CHRONIQUES DU 07 octobre 2015

Yanis, Déesse de la Mort


Yanis, D?esse de la Mort - Cycle d'Arkem - tome 1Nature : Roman
Genre : Fantasy
Parution : 01 septembre 2012
Plus d'info. sur l'ouvrage ICI


● Mon avis :
Comment ne pas succomber à une couverture telle que celle-ci ? Même sans lire le résumé, nous sommes conquis et mourrons d'envie d'acheter ce roman. Et lorsqu'en plus, nous nous penchons sur le synopsis, Yanis, Déesse de la mort se retrouve bien vite dans notre panier (achetez chez les petits éditeurs directement cela les aide bien plus que par le biais de plateformes multinationales).
Découvrir ensuite que cette saga a déjà fait l'objet d'une première publication à la fin des années 90 ne nous fait qu'être bien plus reconnaissant encore de la voir rééditer aux Editions du Riez, car sans cela nous passerions à côté d'un très bon moment de lecture, d'un petit bijou que ça soit par sa couverture ou par le contenu.

Un démon de Rhynantes et une Princesse des Elfes s'aiment et de cette amour interdit naît un bébé en payant un lourd tribut de douleur et de mort. De deux races qui sont diamétralement opposées et que rien ne peut rapprocher, elle se retrouve l'héritière. Son père la confie à une prêtresse, la faisant passer pour la réincarnation d'une déesse, celle de la mort, Yanis. Les rencontres qu'elle fera avec un oiseau noir bavard ou un magicien mettront à mal ses croyances et lui révèleront une partie de son identité, de son fardeau.

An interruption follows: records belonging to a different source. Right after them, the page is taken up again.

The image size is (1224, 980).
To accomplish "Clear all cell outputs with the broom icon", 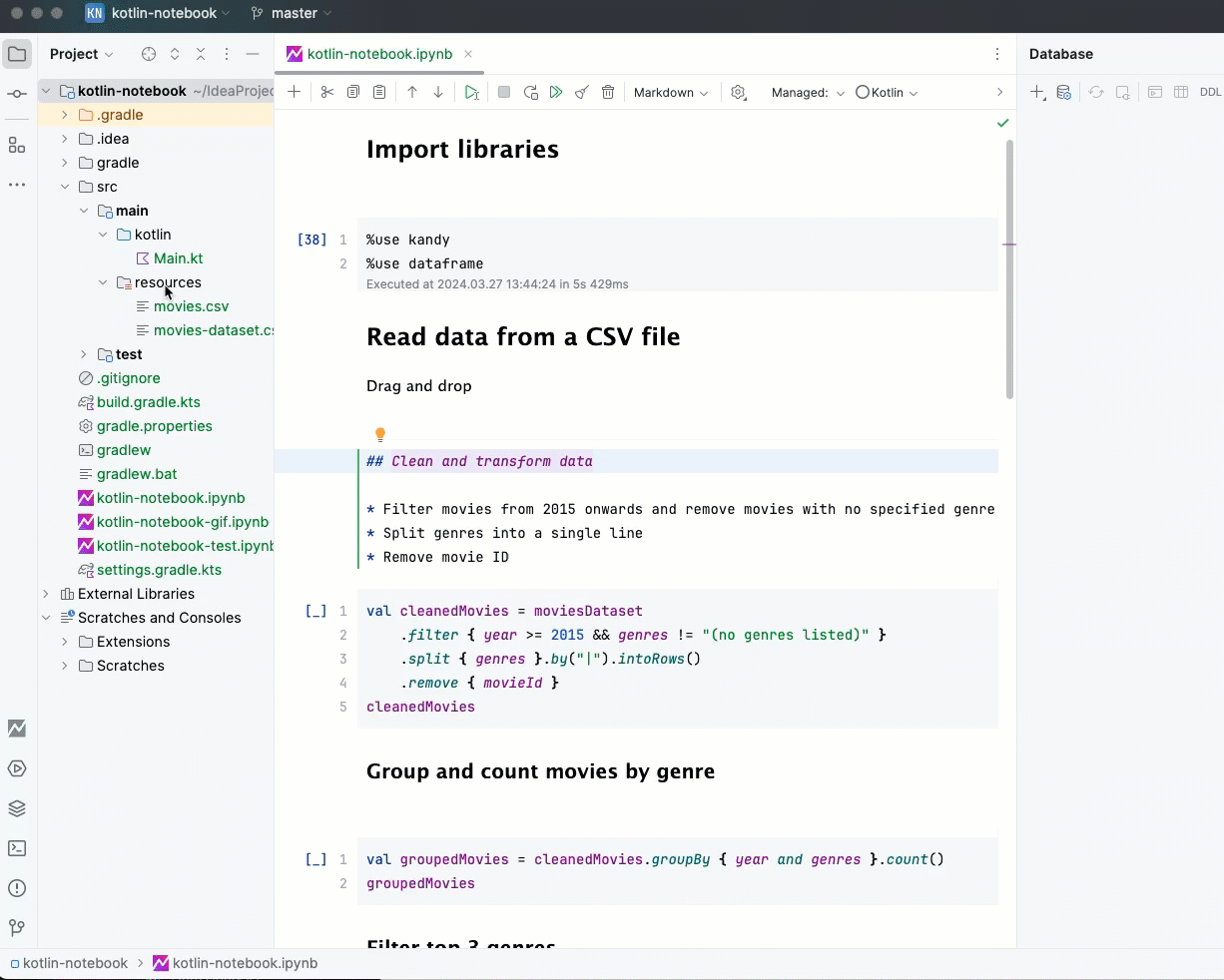I will [x=582, y=92].
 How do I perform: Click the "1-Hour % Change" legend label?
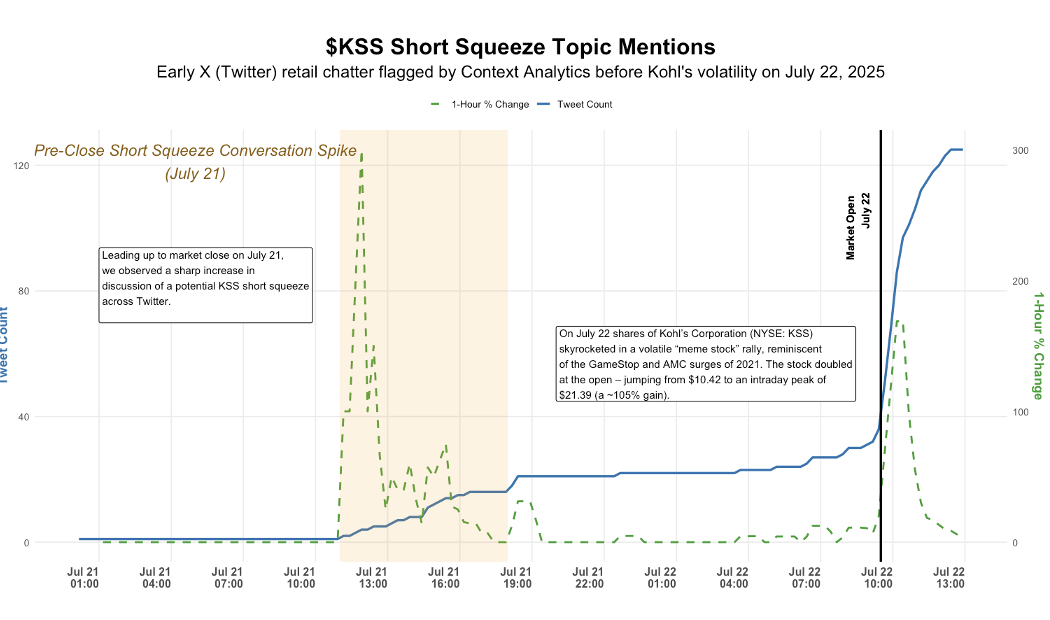490,105
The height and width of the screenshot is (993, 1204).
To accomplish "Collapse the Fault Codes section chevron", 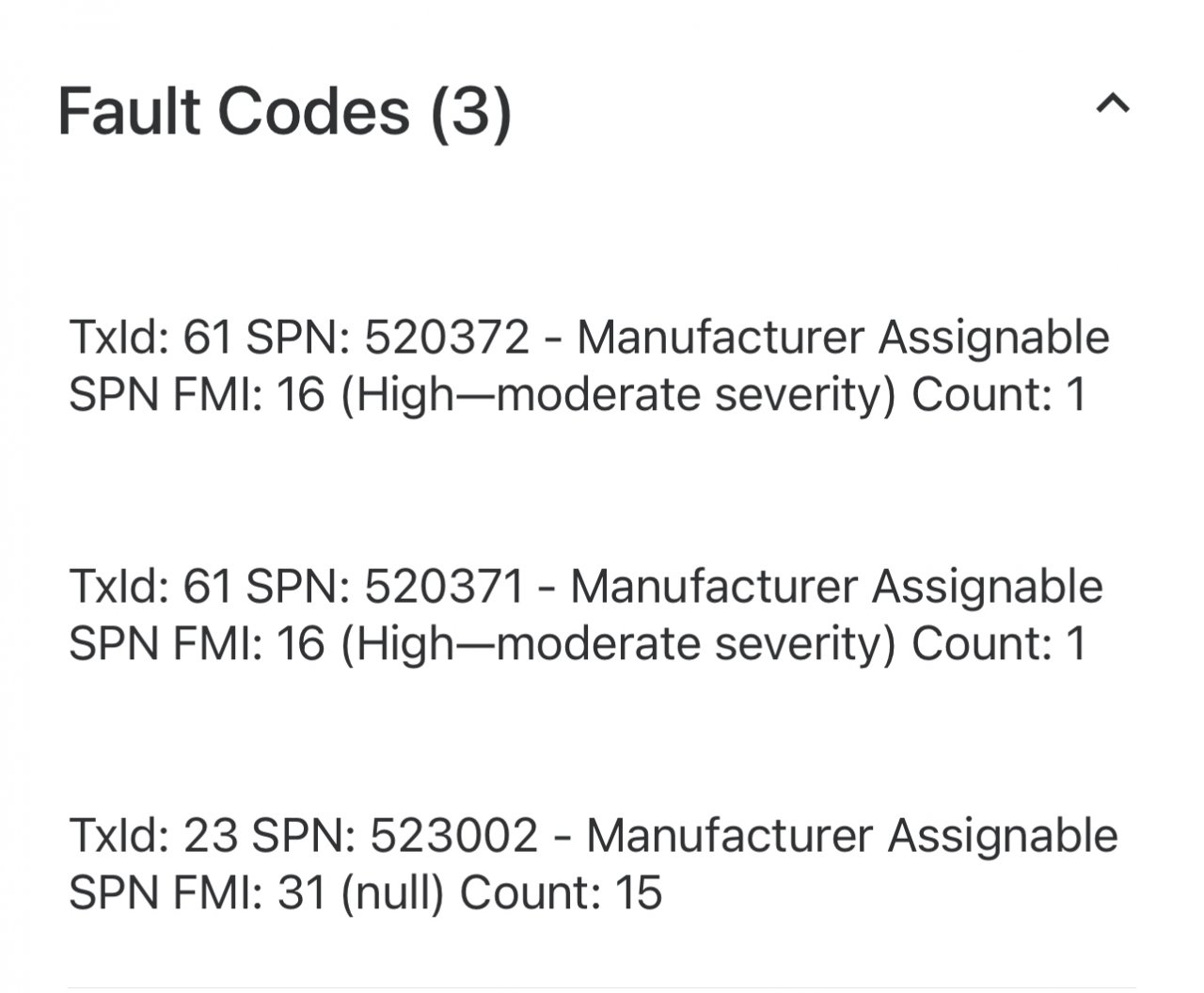I will point(1113,103).
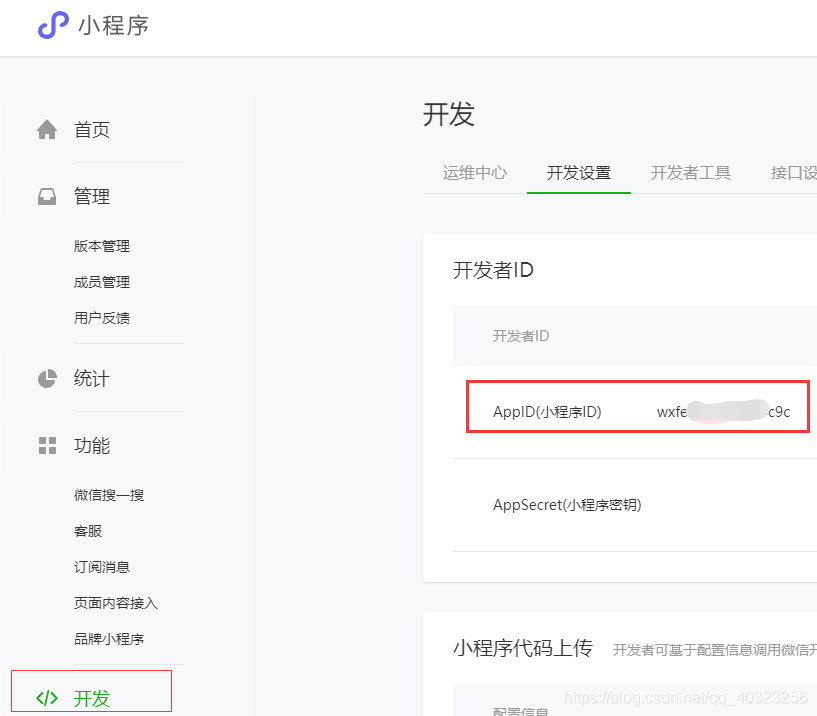Image resolution: width=817 pixels, height=716 pixels.
Task: Switch to the 开发者工具 tab
Action: 690,172
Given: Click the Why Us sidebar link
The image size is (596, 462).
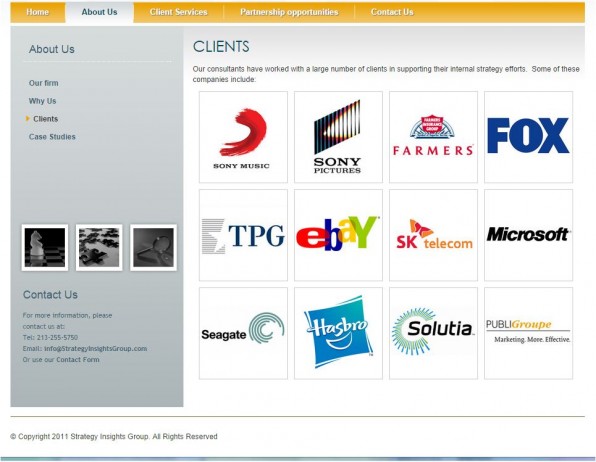Looking at the screenshot, I should click(43, 101).
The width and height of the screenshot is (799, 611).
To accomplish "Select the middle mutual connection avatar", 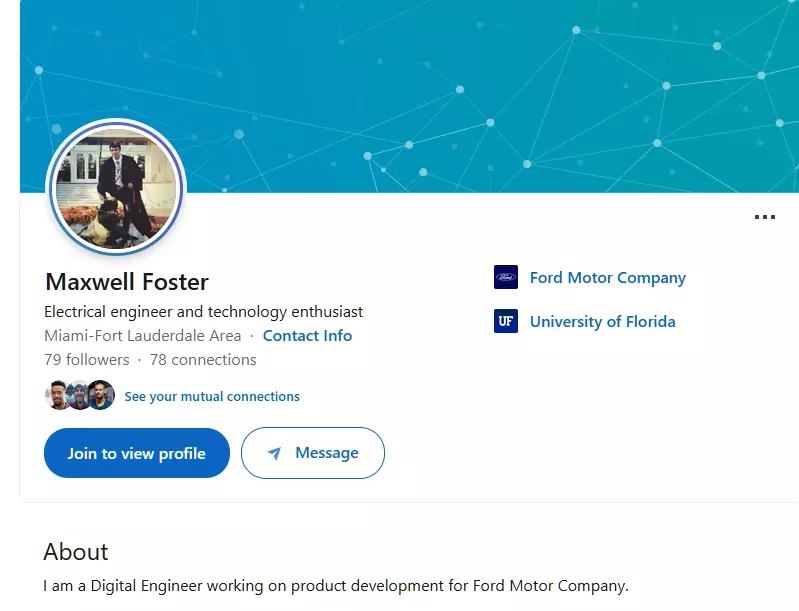I will (x=80, y=396).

Au fil du Livre Premier, Valérie Simon se jouera de nos émotions, nous faisant vivre l'amour qui unira Rosendael et Laocoon, une princesse Elfe et un prince Démon, deux races ennemis. Cet amour nous conduira à la peine et la joie mêlées?
Puis, dans le Livre Deuxième, nous découvrirons Yanis, de sa plus tendre enfance à l'âge où elle devient femme. Nous verrons combien le culte et le rôle qui est le sien lui pèseront sur les épaules. Les contraintes, l'horreur qui en découlent finiront avec les années passant à l'amener à se rebeller contre la prêtresse qui l'a élevé. Derrière l'apparence et la froideur de la déesse se cache une jeune femme dont l'innocence ne s'est pas totalement évanouie, ignorant bien des aspects de la vie telle qu'elle est hors de son temple.

La rencontre d'un oiseau noir bavard apportera son lot de questions qu'elle refoulera, mais celle de ce magicien troublant chamboulera sa vie bien plus qu'elle ne l'aurait souhaité. Les révélations, la magie dont elle se découvrira détentrice, cette pierre qu'elle possède depuis sa naissance diffusant une étrange chaleur, quel lien les unit ? Un nom : Arkem.

Ce premier tome m'a dans certains aspects, notamment la jeunesse du personnage principal, un destin tout tracé lié à une prophétie, fait quelque peu penser à La Belgariade de David Eddings, une saga qui m'a autant marqué que Le Seigneur des Anneaux. J'espère donc beaucoup de choses pour la suite d'Arkem, que l'auteur m'emportera aussi loin que l'a fait David Eddings.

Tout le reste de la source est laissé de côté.